Comment 7 John Eckersberg 2014-10-01 16:57:10 UTC
I've had some initial success with the heartbeat by slightly modifying the patch from https://review.openstack.org/#/c/94656/.  I've left comments in the review there, just waiting for the patch author to get back to me.

Comment 8 Jan Provaznik 2014-10-21 11:23:44 UTC
Neutron services suffer from similar issue too - "nova agent-list" shows all agents down until neutron server is restarted. This is not such a big surprise since neutron uses oslo.messaging lib too.

Comment 15 Jan Provaznik 2014-10-31 14:45:31 UTC
I tried the heartbeat patch (https://review.openstack.org/#/c/94656/) in TripleO but had not much luck with it. John did more testing on this and discovered that the patch may not work if lower heartbeat interval is used (which is my case - I used 10 or 15 secs).

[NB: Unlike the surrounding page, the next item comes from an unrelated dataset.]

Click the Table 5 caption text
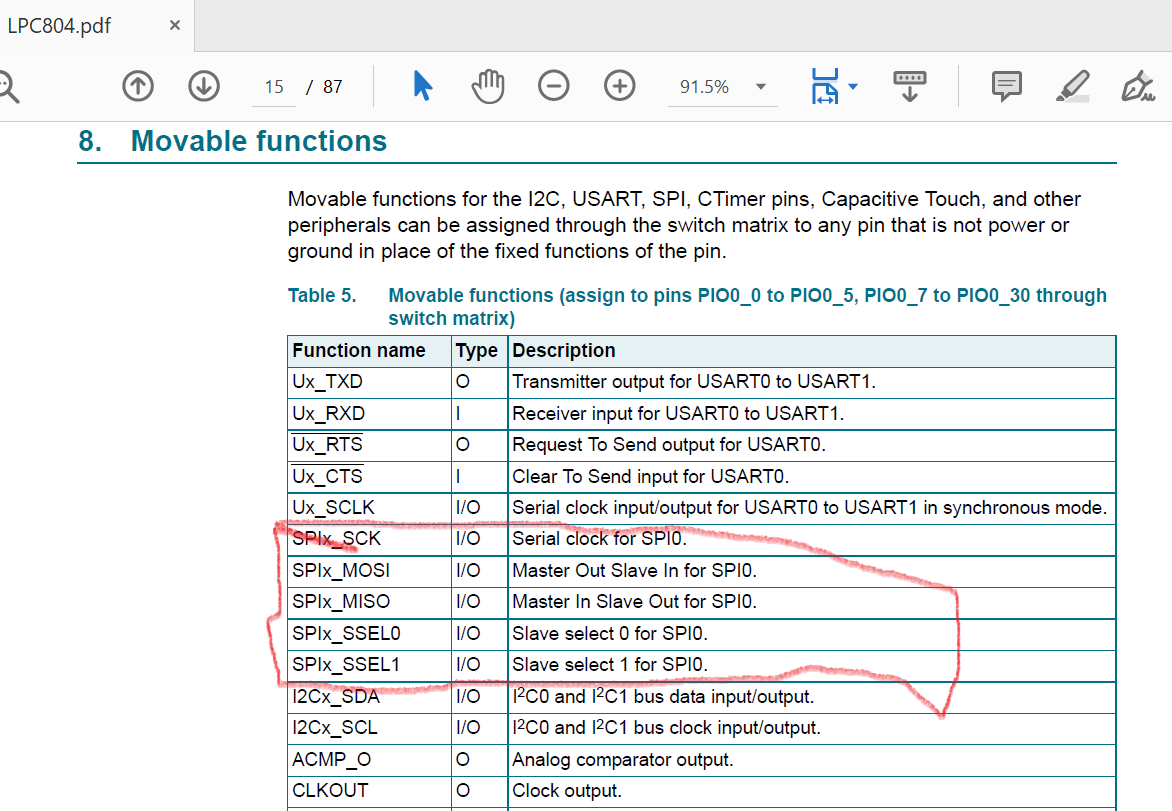The width and height of the screenshot is (1172, 811). pos(322,295)
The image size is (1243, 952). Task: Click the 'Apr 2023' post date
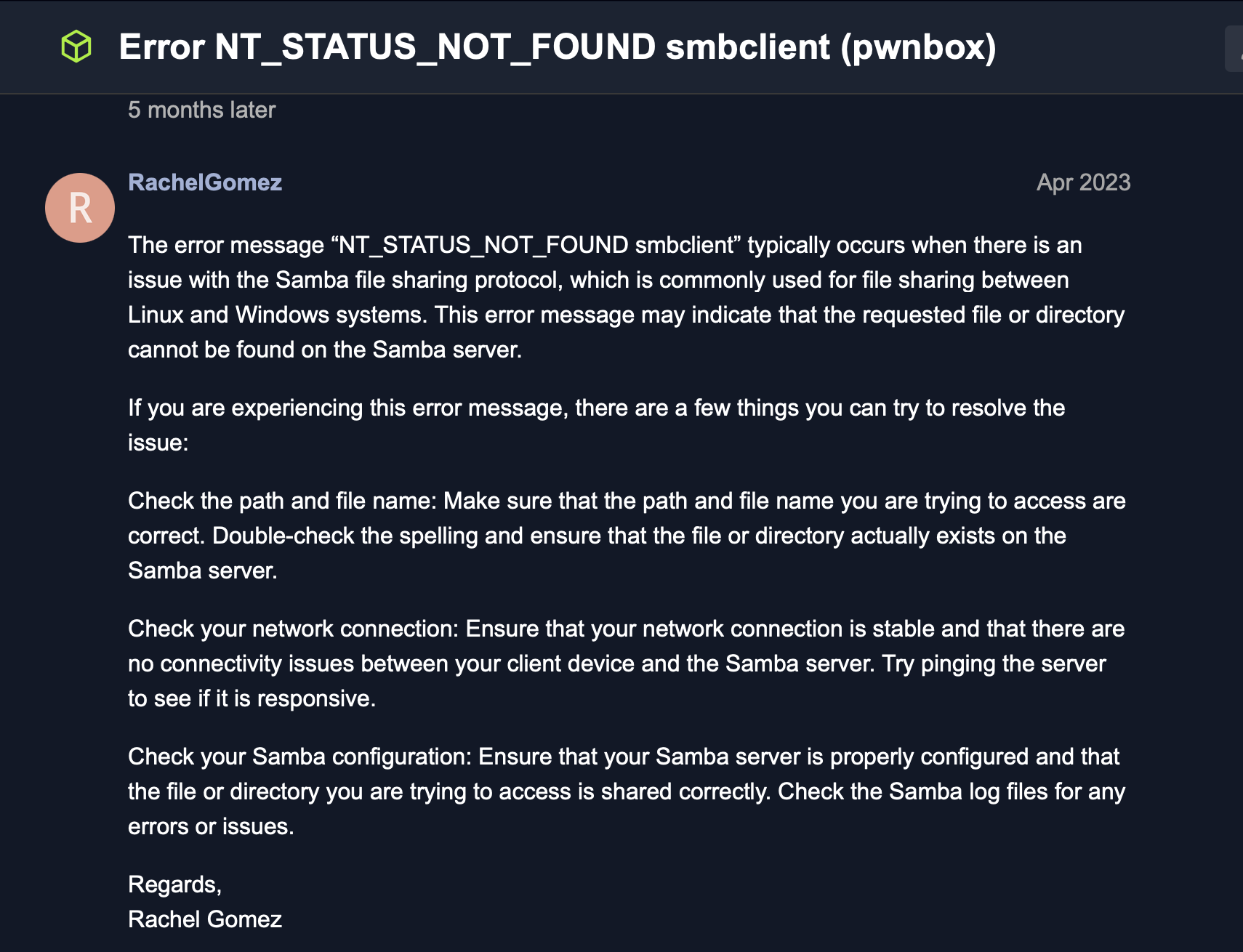pyautogui.click(x=1083, y=182)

I did quick test of 30s interval but nova-compute was still down.

Comment 16 Miguel Angel Ajo 2014-11-19 09:15:41 UTC
I have observed the same behaviour with neutron-server and other AMQP dependant services. 

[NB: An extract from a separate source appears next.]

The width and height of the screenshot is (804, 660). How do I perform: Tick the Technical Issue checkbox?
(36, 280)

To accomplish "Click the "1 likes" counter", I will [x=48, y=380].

Agents will reconnect, because they try to send a heartbeat periodically, that triggers a TCP reset, and a reconnection.

But neutron-server stays waiting for data on the old TCP connection, which takes several hours to reset.

I'm going to test the TCP keepalive connection solution, I believe that's not intrusive to other system apps, as it looks like apps (rabbitmq/haproxy) need to request the TCP keepalive mode per "LISTEN" (verifying this).

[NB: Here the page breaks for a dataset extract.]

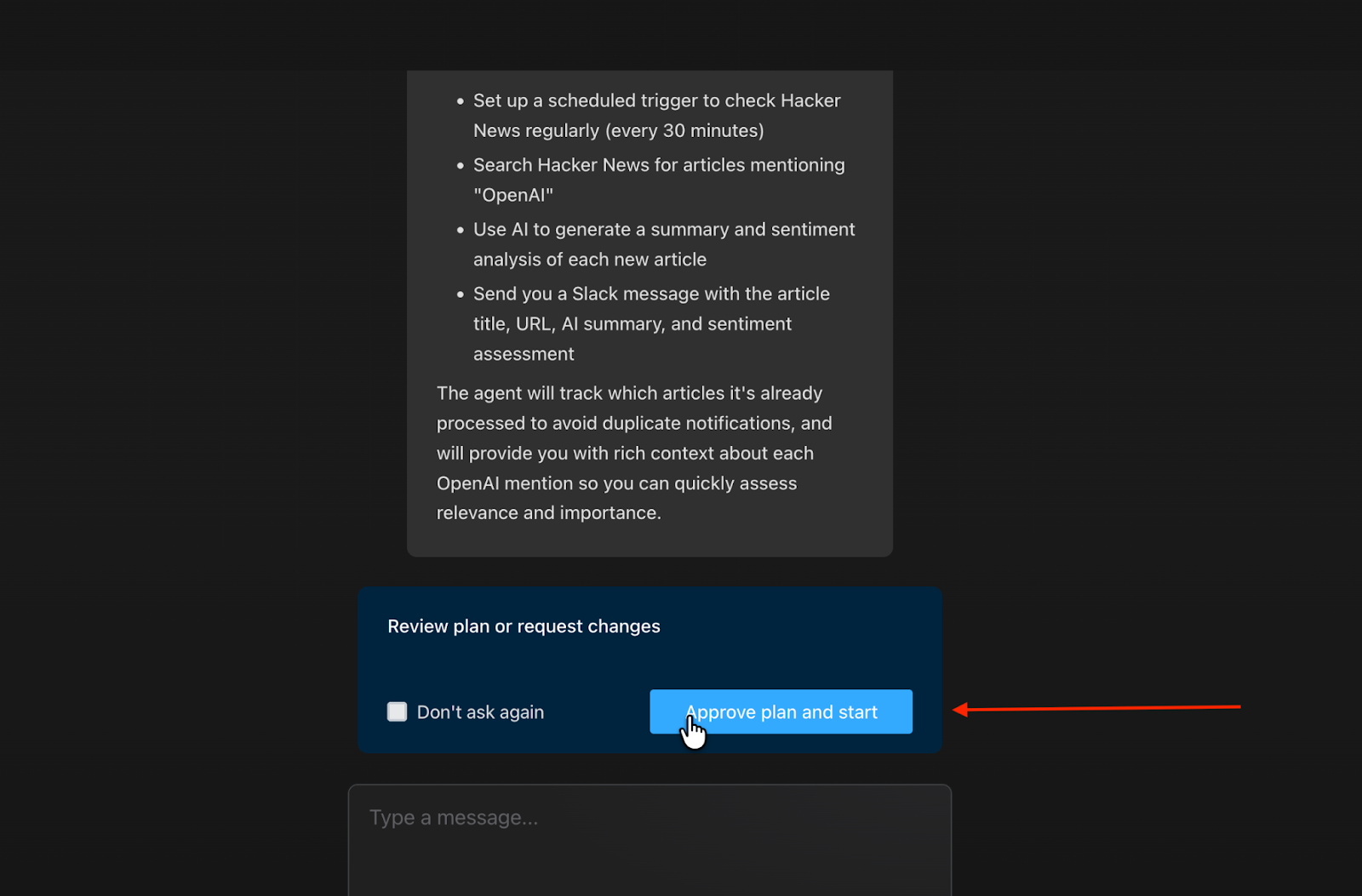Click the Slack message plan step

(651, 323)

"Remember that keepalive support, even if configured in the kernel, is not the default behavior in Linux. Programs must request keepalive control for their sockets using the setsockopt interface. There are relatively few programs implementing keepalive, but you can easily add keepalive support for most of them following the instructions explained later in this document." from [1]

[1] http://www.tldp.org/HOWTO/html_single/TCP-Keepalive-HOWTO/#usingkeepalive 
[2] http://www.tldp.org/HOWTO/html_single/TCP-Keepalive-HOWTO/#examples

Comment 18 Ryan O'Hara 2014-11-19 14:13:26 UTC
(In reply to Miguel Angel Ajo from comment #16)
> I have observed the same behaviour with neutron-server and other AMQP
> dependant services. 
> 
> Agents will reconnect, because they try to send a heartbeat periodically,
> that triggers a TCP reset, and a reconnection.
> 
> But neutron-server stays waiting for data on the old TCP connection, which
> takes several hours to reset.
> 
> I'm going to test the TCP keepalive connection solution, I believe that's
> not intrusive to other system apps, as it looks like apps (rabbitmq/haproxy)
> need to request the TCP keepalive mode per "LISTEN" (verifying this).

Well it is intrusive in the sense that the TCP keepalive settings are system-wide, so any application that requests TCP keepalive (SO_KEEPALIVE) will use the system-wide settings.

And yes, haproxy can turn on TCP keepalives per proxy by using either 'option tcpka' in a listen block or clitcpka/srvtcpka in the client/server blocks.

> "Remember that keepalive support, even if configured in the kernel, is not
> the default behavior in Linux. Programs must request keepalive control for
> their sockets using the setsockopt interface. There are relatively few
> programs implementing keepalive, but you can easily add keepalive support
> for most of them following the instructions explained later in this
> document." from [1]
> 
> [1]
> http://www.tldp.org/HOWTO/html_single/TCP-Keepalive-HOWTO/#usingkeepalive 
> [2] http://www.tldp.org/HOWTO/html_single/TCP-Keepalive-HOWTO/#examples

Comment 29 Jan Provaznik 2014-12-12 15:03:18 UTC
Using rabbitmq-3.3.5 didn't solve the problem with message timeout issue when testing this on TripleO locally.

Comment 35 Jan Provaznik 2015-01-20 14:02:50 UTC
When using sysctl keepalive workaround and moving around only VIP, and when hitting MessageTimeout issue, this may be caused by haproxy on old VIP node - see comment 22 of this BZ https://bugzilla.redhat.com/show_bug.cgi?id=1175685#c22

Comment 36 Miguel Angel Ajo 2015-01-21 11:31:29 UTC
You also need to restart haproxy on the node that was holding the VIP if you want to be safe.

There is a problem with some connections staying in probing state, and keeping the backend connections open. The VIP is removed in the middle of tcp keepalive probing state, and the kernel doesn't hold the IP anymore, thus cannot send probes from that IP, until it timeouts it keeps backend connections open.